= EXERCISE =
In the article on Ampere Computing, which company acquired AppliedMicro in January 2017?

*** SOURCE DOCUMENT ***

Ampere Computing, a chip startup headed by former Intel president Renee James, emerged from stealth mode this week, announcing it will be delivering a 64-bit ARM processor for the hyperscale market.
“We have an opportunity with cloud computing to take a fresh approach with products that are built to address the new software ecosystem,” said James. “The workloads moving to the cloud require more memory, and at the same time, customers have stringent requirements for power, size and costs. The software that runs the cloud enables Ampere to design with a different point of view. The Ampere team’s approach and architecture meets the expectation on performance and power and gives customers the freedom to accelerate the delivery of the most memory-intensive applications and workloads such as AI, big data, storage and database in their next-generation data centers.”
Although the company has only been in business since October 2017, Ampere is already getting set to introduce its initial product, a custom 64-bit ARM chip server that its press release says will “address memory performance, cost, space and power constraints for emerging hyperscale cloud applications and next-generation data centers.” The company’s fast start is thanks to the technology it inherited from Applied Micro Circuits Corporation, (aka AppliedMicro), makers of the X-Gene ARM processor. In January 2017, AppliedMicro was acquired by MACOM Technology Solutions Holdings, which subsequently sold those assets to another holding company that would eventually shuttle the technology and the engineering team into a new company what would become Ampere. The latter transaction was shepherded by The Carlyle Group, the private equity firm backing Ampere.

*** End of SOURCE DOCUMENT ***
*** DATA ***

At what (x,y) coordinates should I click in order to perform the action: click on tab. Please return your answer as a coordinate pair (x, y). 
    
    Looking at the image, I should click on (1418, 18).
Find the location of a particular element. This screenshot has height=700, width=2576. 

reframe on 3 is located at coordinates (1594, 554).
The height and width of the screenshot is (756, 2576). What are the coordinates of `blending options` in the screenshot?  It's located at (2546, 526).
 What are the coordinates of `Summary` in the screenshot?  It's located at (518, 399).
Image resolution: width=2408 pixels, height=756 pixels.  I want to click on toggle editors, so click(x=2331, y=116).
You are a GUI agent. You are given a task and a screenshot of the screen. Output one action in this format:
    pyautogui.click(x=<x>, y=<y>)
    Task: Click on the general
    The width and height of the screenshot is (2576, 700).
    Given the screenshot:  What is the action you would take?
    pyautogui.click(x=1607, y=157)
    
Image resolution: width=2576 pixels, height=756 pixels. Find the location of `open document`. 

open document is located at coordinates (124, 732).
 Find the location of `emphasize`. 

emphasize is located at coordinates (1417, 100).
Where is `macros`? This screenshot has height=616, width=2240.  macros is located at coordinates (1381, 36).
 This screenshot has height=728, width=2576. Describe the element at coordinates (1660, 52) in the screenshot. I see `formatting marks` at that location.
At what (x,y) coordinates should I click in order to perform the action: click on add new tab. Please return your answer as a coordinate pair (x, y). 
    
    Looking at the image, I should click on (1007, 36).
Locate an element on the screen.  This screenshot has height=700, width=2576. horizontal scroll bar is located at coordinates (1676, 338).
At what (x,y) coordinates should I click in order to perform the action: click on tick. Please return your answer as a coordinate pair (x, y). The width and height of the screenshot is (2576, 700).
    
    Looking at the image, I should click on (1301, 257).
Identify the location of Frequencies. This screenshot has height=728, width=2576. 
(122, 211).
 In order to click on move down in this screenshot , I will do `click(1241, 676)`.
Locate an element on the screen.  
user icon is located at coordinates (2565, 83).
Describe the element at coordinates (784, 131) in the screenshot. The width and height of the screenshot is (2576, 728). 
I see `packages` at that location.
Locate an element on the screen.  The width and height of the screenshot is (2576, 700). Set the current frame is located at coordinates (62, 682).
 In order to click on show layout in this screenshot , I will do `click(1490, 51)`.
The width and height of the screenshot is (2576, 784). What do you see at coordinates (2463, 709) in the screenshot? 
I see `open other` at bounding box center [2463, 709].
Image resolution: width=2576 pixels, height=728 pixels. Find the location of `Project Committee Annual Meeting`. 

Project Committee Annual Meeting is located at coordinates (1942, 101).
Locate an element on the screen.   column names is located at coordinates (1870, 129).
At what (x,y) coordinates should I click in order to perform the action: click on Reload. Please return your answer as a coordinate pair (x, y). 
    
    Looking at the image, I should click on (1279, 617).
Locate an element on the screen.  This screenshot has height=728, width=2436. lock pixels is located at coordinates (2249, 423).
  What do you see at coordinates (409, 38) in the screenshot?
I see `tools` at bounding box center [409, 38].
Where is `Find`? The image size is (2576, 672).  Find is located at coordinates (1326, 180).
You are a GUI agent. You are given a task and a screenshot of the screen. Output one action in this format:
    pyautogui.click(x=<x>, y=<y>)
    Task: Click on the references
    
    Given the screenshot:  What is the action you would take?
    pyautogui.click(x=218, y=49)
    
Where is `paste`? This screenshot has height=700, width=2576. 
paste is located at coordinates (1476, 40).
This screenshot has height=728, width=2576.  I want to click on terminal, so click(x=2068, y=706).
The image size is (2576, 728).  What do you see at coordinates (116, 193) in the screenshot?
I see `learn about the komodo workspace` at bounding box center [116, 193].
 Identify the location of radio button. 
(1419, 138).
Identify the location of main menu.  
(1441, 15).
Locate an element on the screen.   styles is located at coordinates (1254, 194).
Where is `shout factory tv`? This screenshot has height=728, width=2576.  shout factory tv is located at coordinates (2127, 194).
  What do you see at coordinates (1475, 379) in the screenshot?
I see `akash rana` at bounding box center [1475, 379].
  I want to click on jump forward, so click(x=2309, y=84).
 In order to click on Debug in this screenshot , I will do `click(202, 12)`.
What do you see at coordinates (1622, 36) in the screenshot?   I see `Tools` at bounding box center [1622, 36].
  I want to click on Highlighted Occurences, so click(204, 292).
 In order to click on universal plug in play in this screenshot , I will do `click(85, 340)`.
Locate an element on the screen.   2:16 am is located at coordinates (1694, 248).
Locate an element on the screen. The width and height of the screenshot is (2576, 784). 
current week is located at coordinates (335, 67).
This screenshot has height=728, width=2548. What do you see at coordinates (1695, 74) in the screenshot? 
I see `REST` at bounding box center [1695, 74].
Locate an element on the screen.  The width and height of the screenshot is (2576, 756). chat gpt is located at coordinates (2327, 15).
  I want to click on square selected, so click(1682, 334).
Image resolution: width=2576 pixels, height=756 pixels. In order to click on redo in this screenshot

*** End of DATA ***

= RESPONSE BOX =
MACOM Technology Solutions Holdings